For a couple of weeks, I hadn't been feeling so well. Not the usual cold or sinus troubles or the flu or the I hate my job so I've got the blah's feeling. It was more of a general "somethings not right, but I'm not sure what it is" feeling. Then I woke up a couple of times in the night and the sides of my hands and feet would be asleep, all tingly pins & needles until I flexed them and got the blood flowing again. In my case, that's not a good sign at all. I have a bad ticker and have already been to the other side and back so it's best I not push my luck. Then the other evening I was doing a little power walking exercise and I felt a bit of pain in my chest and my left arm, a pain that's all too familiar. Time to get my butt to the doc. And the doc said it's time to get my butt to the hospital for a coronary angiogram to figure out what's wrong.

Turn's out, my body had been busy growing scar tissue over one of the stents I have which had started clogging it up. The doc did a roto-rooter job and then inserted another stent inside the original two and opened it up wider. This story isn't about that though. Well, not exactly. It's about Conway Regional Hospital and my "interesting" experience while spending two days in this fine health care institution.

Check-in was quick, easy, and except for the $450 upfront co-pay I had to put on my credit card right then and there, not an issue. I was escorted to a prep room where I lay on a bed for a while looking at the lady directly across the aisle looking back at me. A pretty nurse brought me one of those "Hey, look at my naked butt" gowns and said to take off everything but my socks. I got an armband with my name and other information banded around my wrist and then another nurse came in and stuck me with an IV in the back of my hand. That one hurt. A really nice guy came by and put a bunch of cold, circular  electrodes on and around my chest and ran two EKG tests, took my blood pressure, heart rate, and temp. In comes another nurse to take  some blood. Saying my armband was in the way, she ripped it off, stuck another needle in me and walked off with 2 vials of blood. Don't ask my why she couldn't use the IV line that I was already stuck with. Maybe she just needed needle practice and I was handy.

For those who don't know, an angiogram is where a thin catheter line is inserted into a vein in your groin area and snaked up through the vein into your heart. And that means no hair at the point where they cut into you. After receiving a replacement armband, an aspirin and a Valium, the prettiest nurse yet came at me with a razor in her hand. Thankfully, the Valium  was kicking in as she gently performed her assigned duty or an embarrassing situation may have come up.

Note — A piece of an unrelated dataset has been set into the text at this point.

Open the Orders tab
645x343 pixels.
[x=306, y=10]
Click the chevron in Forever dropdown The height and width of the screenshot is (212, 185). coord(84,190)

After being wheeled into an operating room, I told the nurses not to be peeking under my gown while I was out and then I woke up in the recovery room. As they wheeled me into room 322, I had enough sense about me to realize my right wrist hurt and there was a plastic band tightly around it. Asking the nurse about it, I found out that instead of going in through the groin, they had done the procedure in the new manner of cutting a hole and going in through the right wrist. So this left me with the rather interesting dilemma for no good reason of being half bald in a very personal area. Do I shave the rest or just run around half-n-half for a while?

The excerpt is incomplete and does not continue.